Por este medio, ha desenmascarado varios casos de manipulación de datos en artículos publicados por algunas revistas científicas, como el de Dirk Smeesters o Lawrence Sanna, ambos psicólogos sociales, que tras la revisión de Simonsohn renunciaron a sus puestos como profesores universitarios.

Todo esto hace plantearse una cuestión: ¿qué puede llevar a un investigador a modificar datos, a pesar de los enormes problemas legales, profesionales y éticos que esto le puede ocasionar?

Los motivos que conducen a falsear los datos e, incluso, los resultados, pueden ser diversos: algunos admiten verse “superados por la presión de publicar” e intentan divulgar gran cantidad de estudios en poco tiempo, otros buscan reconocimiento social y notoriedad, y otros lo hacen, únicamente, con el fin de obtener subvenciones para poder continuar con sus investigaciones.

Asimismo, tal y como se señalaba en un artículo publicado recientemente por Infocop, existe una tendencia por parte de algunas revistas científicas a publicar únicamente los estudios novedosos y con resultados positivos. Esto puede conducir a algunos investigadores a manipular los datos para validar sus hipótesis y poder confirmarlas, pasando así los rigurosos filtros de las revistas científicas, que evalúan la veracidad de las investigaciones. Como consecuencia, las variables de estos estudios son difíciles de manipular y, por tanto, se hace imposible el replicarlos, algo central para el avance de la investigación científica.

Pero, ¿cómo controlar la calidad de estas investigaciones? Como ya hemos comentado, la reproducción de los experimentos es clave para detectar un posible engaño. No obstante, hay ocasiones en las que es necesario realizar varias réplicas antes de poder detectar la falsedad de algunos resultados que hasta el momento estaban sobreestimados.

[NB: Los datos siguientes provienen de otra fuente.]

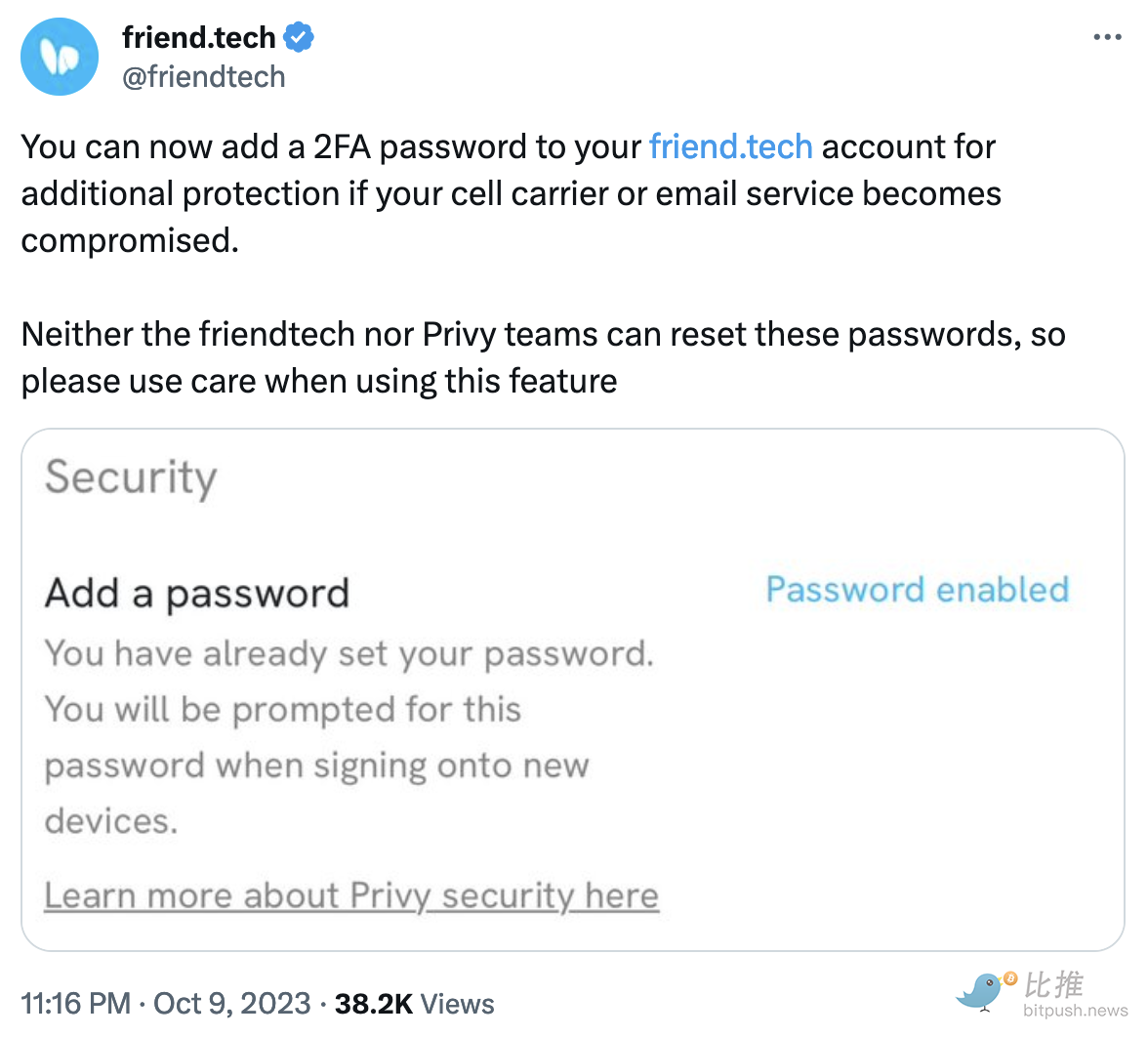Click the friend.tech display name
Screen dimensions: 1148x1037
(x=198, y=37)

En este sentido, sería importante que algunas revistas cambiaran su política editorial, ofreciendo la posibilidad de publicar réplicas exactas de estudios ya divulgados.

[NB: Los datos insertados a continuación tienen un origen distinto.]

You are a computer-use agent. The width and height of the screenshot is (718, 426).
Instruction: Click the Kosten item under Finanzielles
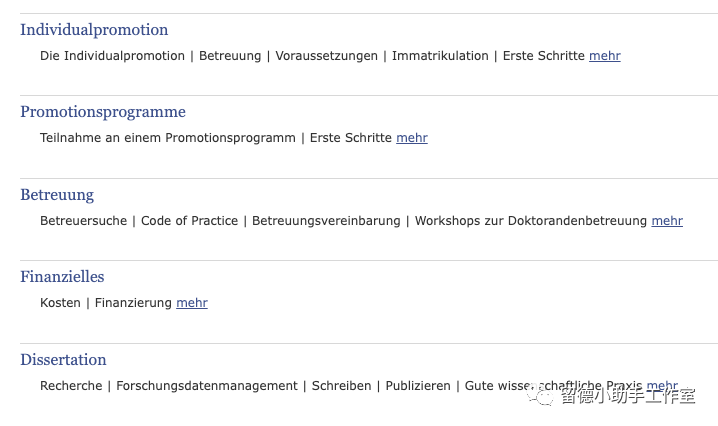coord(60,303)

Algunos investigadores sugieren enfatizar la calidad de las publicaciones y no la cantidad, reduciendo el número establecido en los estándares de publicación para el personal universitario, y eliminando de este modo tanto la presión ejercida sobre los investigadores como la necesidad de competir.

Cada vez hay más profesionales como Simonsohn, que deciden no mirar hacia otro lado e intentan buscar soluciones a este problema emergente, con el fin, no sólo de detectar posibles irregularidades en los estudios psicológicos, sino también, de potenciar la confianza en la psicología y en sus hallazgos, para que se perciba como un ejemplo de corrección en cuanto a investigación científica.